[Stored data entries]
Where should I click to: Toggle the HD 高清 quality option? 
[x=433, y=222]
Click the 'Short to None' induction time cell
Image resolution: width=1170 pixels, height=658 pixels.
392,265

- [Required action]: Reproduce the data shown above with every line intact.

- [Reply to the task]:
Where should I click to: Toggle the HD 高清 quality option? 
[x=433, y=222]
Click the 'Short to None' induction time cell
Image resolution: width=1170 pixels, height=658 pixels.
392,265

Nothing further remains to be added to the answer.